(GIVEN PASSAGE)
The Company expects 2021 sales volumes to average between 77,000
Boe/d and 80,000 Boe/d (45% liquids), slightly higher than
preliminary guidance after accounting for first quarter
dispositions of approximately 2,600 Boe/d of annualized production.
(2)
- First half 2021 sales volumes are expected to average between
74,000 Boe/d and 76,000 Boe/d (43% liquids) as the majority of new
wells will be brought on later in the year and volumes will be
impacted by a scheduled outage at Karr in the second quarter.
- Despite a scheduled outage at Wapiti in the third quarter,
second half 2021 sales volumes are expected to increase to average
between 80,000 Boe/d and 84,000 Boe/d (46% liquids) as additional
liquids-rich wells are brought onstream.
__________________
|
(1)
|
Readers are referred
to the advisories concerning "Reserves Data" in the Advisories
section of this document.
|
(2)
|
See the Product Type
Information section for further information respecting the
composition of forecast sales volumes.
|
The Company forecasts 2021 free cash flow of approximately
$160 million based on: (i) the
midpoint of forecast capital spending and production, (ii)
$25 million in abandonment and
reclamation costs, (iii) realized pricing of $39.50/Boe (US$58.60/Bbl WTI, US$3.00/MMBtu NYMEX, $2.80/GJ AECO), (iv) operating costs of
$11.65/Boe, and (v) transportation
and processing costs of $4.00/Boe.
With approximately 57% of forecast midpoint 2021 production
hedged, forecast free cash flow would still be approximately
$100 million at an average 2021 WTI
oil price of US$43.50/Bbl.(1)
The Company has budgeted approximately $31 million for abandonment and reclamation
activities in 2021. Approximately $6
million is to be funded directly through the Alberta Site
Rehabilitation Program ("ASRP"), resulting in approximately
$25 million net to Paramount. The
majority of these funds will be directed to the Zama area.
____________________
|
(1)
|
"Free cash flow" is a
Non-GAAP financial measure. See "Non-GAAP Financial Measures" in
the Advisories section.
|
RESERVES (1)
- Despite a significant reduction in commodity price assumptions
used by the independent third-party reserves evaluator, Paramount's
2020 proved plus probable ("P+P") reserves were unchanged versus
2019 at 632 MMBoe while proved developed producing ("PDP") reserves
increased by 8% to 121 MMBoe. This reflects the Company's success
in sustainably reducing both its operating and capital cost
structure, as well as improvements in well performance. Optimizing
Paramount's 5-year capital program resulted in a 2020 total proved
("TP") reserves decrease of 7% to 311 MMBoe compared to 335 MMBoe
in 2019.
(End GIVEN PASSAGE)
(GIVEN INFORMATION)
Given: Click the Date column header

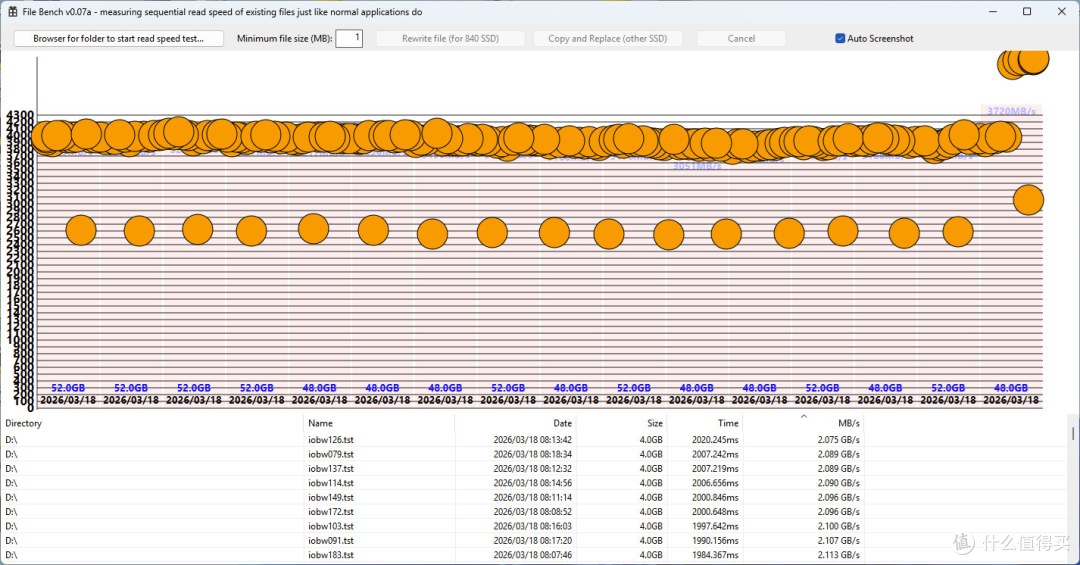Looking at the screenshot, I should click(x=515, y=423).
(End GIVEN INFORMATION)
EXERCISES TO COMPLETE:
1 > What five assumptions does the Paramount guidance text give as the basis for its 2021 free cash flow forecast?
2 > Can you condense the paragraph of the Paramount guidance text that begins "The Company has budgeted approximately $31 million" into a single sentence that keeps its main facts?
3 > Could you carry the Paramount guidance text forward from its last sentence with a further paragraph?
The material plays no part in this work.

EXERCISE ANSWERS:
1 >
- The midpoint of forecast capital spending and production
- $25 million in abandonment and reclamation costs
- Realized pricing of $39.50/Boe (US$58.60/Bbl WTI, US$3.00/MMBtu NYMEX, $2.80/GJ AECO)
- Operating costs of $11.65/Boe
- Transportation and processing costs of $4.00/Boe

2 > Paramount budgeted about $31 million for 2021 abandonment and reclamation activities, with about $6 million funded directly through the Alberta Site Rehabilitation Program ("ASRP"), leaving about $25 million net to the Company and most of it going to the Zama area.

3 >
- Total undiscounted future development costs were reduced by
$962 million for TP reserves and by
$1,196 million for P+P reserves.
Further reductions may be realized if actual DCET costs continue to
be lower than the costs used by the Company's independent
third-party reserves evaluator in 2020.
- The liquids weighting of the Company's 2020 reserves remain
largely unchanged from 2019 (P+P 53% natural gas, 39% condensate
and oil, 8% other NGLs).
- The Company's reserves replacement ratio was 1.4x for PDP
reserves.
- PDP finding and development costs were $6.31/Boe in 2020.
- Estimated future net revenue at December
31, 2020, discounted at 10% before tax, totaled $1.9 billion for TP reserves and $3.6 billion for P+P reserves.
ENVIRONMENTAL, SOCIAL AND GOVERNANCE
Paramount has a long history of sustainable resource development
and environmental stewardship and is committed to creating value
for our stakeholders in an environmentally and socially responsible
manner. Environmental, Social and Governance ("ESG")
highlights in 2020 include:
- Publication of the Company's inaugural ESG report, which is
available on Paramount's website at
http://www.paramountres.com.
- Participation in the 2020 CDP Climate Change Survey.
- Completion of a multi-year project to replace approximately
1,900 high vent controllers with modern low or no vent units,
reducing Paramount's annual greenhouse gas emissions by an
estimated 75,000 tonnes of carbon dioxide equivalent
("tCO2e"). Information about Paramount's other emissions
reduction activities can be found in our ESG report.
- Paramount has implemented a corporate pandemic response plan
aimed at ensuring the health and safety of its staff and
contractors and the people they come in contact with. The Company
is conducting its operations in compliance with public health
requirements and guidelines, including providing additional
personal protective equipment and restricting access to its work
sites to critical personnel.
_________________
|
(1)
|
Readers are referred
to the advisories concerning "Reserves Data" and "Oil and Gas
Measures and Definitions" in the Advisories section of this
document. Reserves evaluated by McDaniel & Associates
Consultants Ltd. ("McDaniel") as of December 31, 2020 and December
31, 2019 in accordance with National Instrument 51-101 definitions,
standards and procedures. Reserves are gross reserves representing
working interest before royalties. Net present values of future net
revenue were determined using forecast prices and costs and do not
represent fair market value.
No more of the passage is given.